▶ _What you are asked to do_
An exact copy of all the entries is what is needed here.

=== Section Start ===

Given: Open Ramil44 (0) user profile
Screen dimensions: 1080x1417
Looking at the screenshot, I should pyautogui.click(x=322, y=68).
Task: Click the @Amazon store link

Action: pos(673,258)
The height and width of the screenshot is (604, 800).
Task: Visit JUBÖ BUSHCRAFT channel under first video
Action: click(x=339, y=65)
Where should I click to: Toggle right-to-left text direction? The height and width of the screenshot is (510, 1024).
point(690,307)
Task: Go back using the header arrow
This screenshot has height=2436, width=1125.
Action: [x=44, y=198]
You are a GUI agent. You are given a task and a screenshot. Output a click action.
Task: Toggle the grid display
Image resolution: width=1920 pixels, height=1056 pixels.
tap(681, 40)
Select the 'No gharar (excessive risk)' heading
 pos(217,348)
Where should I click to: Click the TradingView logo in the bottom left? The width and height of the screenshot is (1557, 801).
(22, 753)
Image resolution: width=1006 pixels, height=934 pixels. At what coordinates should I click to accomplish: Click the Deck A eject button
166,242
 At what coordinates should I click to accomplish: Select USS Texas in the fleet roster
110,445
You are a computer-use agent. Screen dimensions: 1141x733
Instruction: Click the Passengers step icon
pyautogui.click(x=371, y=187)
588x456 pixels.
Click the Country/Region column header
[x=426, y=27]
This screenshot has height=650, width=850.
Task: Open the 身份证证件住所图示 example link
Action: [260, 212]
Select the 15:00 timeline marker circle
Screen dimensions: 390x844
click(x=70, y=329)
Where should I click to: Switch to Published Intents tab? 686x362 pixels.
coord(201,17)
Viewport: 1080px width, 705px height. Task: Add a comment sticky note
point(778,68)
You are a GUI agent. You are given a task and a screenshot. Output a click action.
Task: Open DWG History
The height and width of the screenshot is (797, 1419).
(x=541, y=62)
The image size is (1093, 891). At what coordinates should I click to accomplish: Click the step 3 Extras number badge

=== Section End ===

▶ _Solution to this exercise_
Given: Open Ramil44 (0) user profile
Screen dimensions: 1080x1417
Looking at the screenshot, I should pyautogui.click(x=322, y=68).
Task: Click the @Amazon store link

Action: pos(673,258)
The height and width of the screenshot is (604, 800).
Task: Visit JUBÖ BUSHCRAFT channel under first video
Action: click(x=339, y=65)
Where should I click to: Toggle right-to-left text direction? The height and width of the screenshot is (510, 1024).
point(690,307)
Task: Go back using the header arrow
This screenshot has height=2436, width=1125.
Action: [x=44, y=198]
You are a GUI agent. You are given a task and a screenshot. Output a click action.
Task: Toggle the grid display
Image resolution: width=1920 pixels, height=1056 pixels.
tap(681, 40)
Select the 'No gharar (excessive risk)' heading
 pos(217,348)
Where should I click to: Click the TradingView logo in the bottom left? The width and height of the screenshot is (1557, 801).
(22, 753)
Image resolution: width=1006 pixels, height=934 pixels. At what coordinates should I click to accomplish: Click the Deck A eject button
166,242
 At what coordinates should I click to accomplish: Select USS Texas in the fleet roster
110,445
You are a computer-use agent. Screen dimensions: 1141x733
Instruction: Click the Passengers step icon
pyautogui.click(x=371, y=187)
588x456 pixels.
Click the Country/Region column header
[x=426, y=27]
This screenshot has height=650, width=850.
Task: Open the 身份证证件住所图示 example link
Action: [260, 212]
Select the 15:00 timeline marker circle
Screen dimensions: 390x844
click(x=70, y=329)
Where should I click to: Switch to Published Intents tab? 686x362 pixels.
coord(201,17)
Viewport: 1080px width, 705px height. Task: Add a comment sticky note
point(778,68)
You are a GUI agent. You are given a task and a screenshot. Output a click action.
Task: Open DWG History
The height and width of the screenshot is (797, 1419).
(x=541, y=62)
The image size is (1093, 891). At what coordinates should I click to accomplish: Click the step 3 Extras number badge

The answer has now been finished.